In an educational model brought to the college by President Tracy Pierner, college training for area businesses is easier than in the past.
Businesses and employees can identify skills and competencies they wish to master, and instead of enrolling in a three-credit, semester-long course, they can take 36-hour, one-credit training classes instead.
“We’re kind of chunking out those learning outcomes so that it’s an industry student saying: ‘You know, what, I don’t need a three-credit class. I probably need these four or five competencies,’” Borowicz said.
“Well, those are now available in several one credit module chunks ... So an employer can select—and this is where we worked very well with our local employers—to say let’s identify the specific skill sets that your folks need,” Borowicz said.
The college has 12 to 14 employers sending about 44 student employees to receive this kind of specialized training. Classes often are split between area employees and full-time students.
Companies such as Hormel Foods are taking advantage of the opportunity.
Hunter Pagel, human resources manager for the Beloit plant, said this is the first year that the company is utilizing Blackhawk Tech’s training program. It is paying for two production employees to take credits at the college as they work to become mechanics.
The students work at the plant each day, receiving training as well as participating in the college courses.
“We partnered with Blackhawk Tech to make sure that our employees can get the tools that they need to advance themselves in their careers or even get into the maintenance field,” Pagel said.
The college’s shorter business educational model, despite classes only being 36-hours long, provides a well-rounded and comprehensive education, Borowicz said.
“It’s a very competency-based model where they have to demonstrate the skills before they can move on to the next credit versus just ‘Hey, we got content, we got to plow through it, we gotta get through it’. It’s really based on demonstrating, and let’s see how you’ve done that particular skill that you have to do.
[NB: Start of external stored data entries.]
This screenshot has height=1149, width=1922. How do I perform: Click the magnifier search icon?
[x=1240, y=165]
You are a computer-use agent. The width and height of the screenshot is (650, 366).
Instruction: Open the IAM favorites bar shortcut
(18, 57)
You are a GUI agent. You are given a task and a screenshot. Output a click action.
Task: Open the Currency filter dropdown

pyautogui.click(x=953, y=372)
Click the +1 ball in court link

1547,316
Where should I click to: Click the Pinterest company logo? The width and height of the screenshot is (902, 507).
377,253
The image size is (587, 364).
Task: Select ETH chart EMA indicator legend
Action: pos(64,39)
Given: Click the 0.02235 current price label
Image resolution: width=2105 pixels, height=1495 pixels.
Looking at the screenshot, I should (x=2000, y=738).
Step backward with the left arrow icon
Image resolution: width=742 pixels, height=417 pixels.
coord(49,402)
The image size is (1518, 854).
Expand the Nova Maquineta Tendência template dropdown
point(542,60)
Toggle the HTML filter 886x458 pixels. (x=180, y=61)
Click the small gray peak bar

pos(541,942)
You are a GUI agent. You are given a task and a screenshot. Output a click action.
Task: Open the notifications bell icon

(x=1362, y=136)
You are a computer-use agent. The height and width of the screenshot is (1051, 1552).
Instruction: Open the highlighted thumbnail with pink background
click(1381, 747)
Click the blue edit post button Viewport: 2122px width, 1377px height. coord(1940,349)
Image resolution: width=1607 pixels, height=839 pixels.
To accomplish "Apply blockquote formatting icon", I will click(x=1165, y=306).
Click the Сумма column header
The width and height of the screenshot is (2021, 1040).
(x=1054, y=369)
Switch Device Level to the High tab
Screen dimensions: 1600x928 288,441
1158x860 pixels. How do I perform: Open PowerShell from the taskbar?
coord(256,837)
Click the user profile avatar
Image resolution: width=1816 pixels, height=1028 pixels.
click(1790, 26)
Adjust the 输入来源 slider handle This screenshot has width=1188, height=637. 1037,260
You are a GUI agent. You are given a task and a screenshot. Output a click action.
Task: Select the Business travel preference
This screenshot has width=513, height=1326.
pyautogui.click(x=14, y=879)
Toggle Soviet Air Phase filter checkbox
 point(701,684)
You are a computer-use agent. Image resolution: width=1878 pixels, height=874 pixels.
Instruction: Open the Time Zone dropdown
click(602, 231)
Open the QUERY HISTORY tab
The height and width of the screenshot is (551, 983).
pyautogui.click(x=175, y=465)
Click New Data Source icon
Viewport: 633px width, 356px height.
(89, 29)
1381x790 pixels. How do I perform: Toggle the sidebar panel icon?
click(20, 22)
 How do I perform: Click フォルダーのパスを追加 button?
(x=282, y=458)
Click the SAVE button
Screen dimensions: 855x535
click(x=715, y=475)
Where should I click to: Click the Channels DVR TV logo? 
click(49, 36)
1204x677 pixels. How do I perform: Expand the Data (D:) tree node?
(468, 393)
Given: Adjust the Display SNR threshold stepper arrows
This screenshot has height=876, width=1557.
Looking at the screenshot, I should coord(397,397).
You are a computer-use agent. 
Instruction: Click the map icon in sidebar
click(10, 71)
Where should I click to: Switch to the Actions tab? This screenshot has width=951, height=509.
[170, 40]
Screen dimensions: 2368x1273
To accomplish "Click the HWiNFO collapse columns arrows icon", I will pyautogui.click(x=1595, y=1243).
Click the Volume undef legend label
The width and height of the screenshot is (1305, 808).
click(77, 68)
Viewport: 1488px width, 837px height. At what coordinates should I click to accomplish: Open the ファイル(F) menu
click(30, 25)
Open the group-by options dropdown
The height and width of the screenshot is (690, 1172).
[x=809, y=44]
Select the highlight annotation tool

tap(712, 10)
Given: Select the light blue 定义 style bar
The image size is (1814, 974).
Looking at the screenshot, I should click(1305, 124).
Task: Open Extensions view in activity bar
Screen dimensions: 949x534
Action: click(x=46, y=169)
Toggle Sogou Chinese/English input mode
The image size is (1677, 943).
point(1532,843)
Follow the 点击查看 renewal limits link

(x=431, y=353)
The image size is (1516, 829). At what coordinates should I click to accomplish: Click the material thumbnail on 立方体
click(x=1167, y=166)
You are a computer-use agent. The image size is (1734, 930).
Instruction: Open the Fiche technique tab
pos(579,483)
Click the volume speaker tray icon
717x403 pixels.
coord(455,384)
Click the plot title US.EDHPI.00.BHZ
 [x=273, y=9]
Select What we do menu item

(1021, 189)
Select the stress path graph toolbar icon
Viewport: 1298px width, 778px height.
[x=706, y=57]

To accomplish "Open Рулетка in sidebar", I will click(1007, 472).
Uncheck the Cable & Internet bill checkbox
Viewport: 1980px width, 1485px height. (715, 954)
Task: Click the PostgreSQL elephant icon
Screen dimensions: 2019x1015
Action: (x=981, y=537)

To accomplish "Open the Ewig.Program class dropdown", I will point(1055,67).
Because once you’ve mastered that, we can move on to the next skill.”
Especially in a year when the pandemic has caused uncertainty, the flexibility allowed by the educational model is important for workforce development, Borowicz said.
“I think allowing this one credit education in a pandemic situation has really allowed that flexibility for employers to identify: ‘Who can I send based on who’s here, who’s available, who’s safe, and I still want to be able to get them the training that they need to be successful in our business.’”
Pagel said the process has been enjoyed by the company students in the program.
“The interactions I’ve had with the two employees that we sent, they’re loving the program,” he said. “They’re glad that they’ve gotten into the program, and they feel that it’s a steppingstone for them to better themselves and to really develop them in their professional career.”
College employees typically visit area businesses to work with them and identify training modules before the academic leaders approve courses.
In a time when the state chamber of commerce is asking technical colleges to be more flexible to help rural communities, Borowicz said Rock County’s flexible college learning model makes sense.
“From our standpoint, I think it’s that vision of we need to be more responsive. I think that goes to some of that rapport of being responsive to industry needs, whether they’re short-term training, or whether they’re credit modules or whatever that platform looks like, as a technical college, we really take our pride in being flexible and being nimble.
“To me, this really allows us to be at that next level because it’s condensed more, but it’s very selective for the employers.”
Borowicz hopes more industries will join the college’s talent development model.
“In that advanced manufacturing area, that’s really how a lot of our curriculum is being delivered. We’re looking at now, how do we incorporate that in it? How do we incorporate that in our business programs? How do we make that model a little bit more available to employers, as well?”